Poi, ancora, mi è saltata agli occhi Grazia Nidasio, nell’apparenza di leggerezza di certi personaggi femminili, un’apparenza che è sempre soltanto tale, perché né i personaggi della Nidasio né quelli della Vinci sono mai davvero leggeri. Ma tutte e due sanno temperare il dramma con l’ironia, sanno far finta di giocare mentre dicono cose molto serie.
C’era anche Gianni De Luca.
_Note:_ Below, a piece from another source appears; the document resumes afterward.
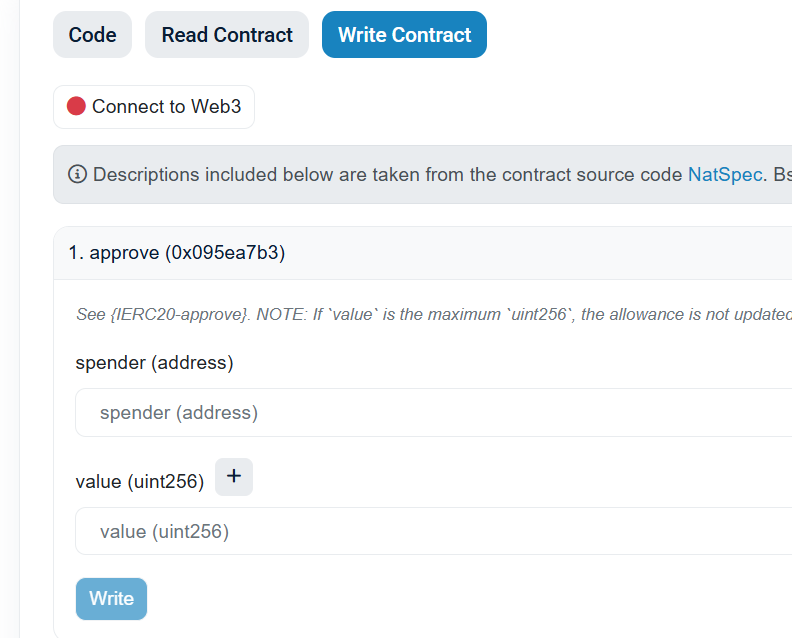Click the Web3 connect label text

(x=167, y=107)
Ce n’era parecchio, con il suo modo di costruire le successioni temporali senza creare vignette, creando così un tempo fluido, quasi sospeso.
Ci avevo visto anche Frank Miller, specie il primo, quello di Ronin, ma qualcosa non mi quadrava, e ho capito il perché quando ho riletto la piccola introduzione di Luigi Bernardi a un volume del 1997 (Ombre). Il riferimento giusto è infatti il fumetto giapponese, e Miller ci entra di traverso perché pure lui vi ha attinto moltissimo, specie in Ronin. Il modo di montare le pagine, di costruire certe sequenze, sono evidentemente quelli di chi ha letto (e ben digerito) un bel po’ di manga.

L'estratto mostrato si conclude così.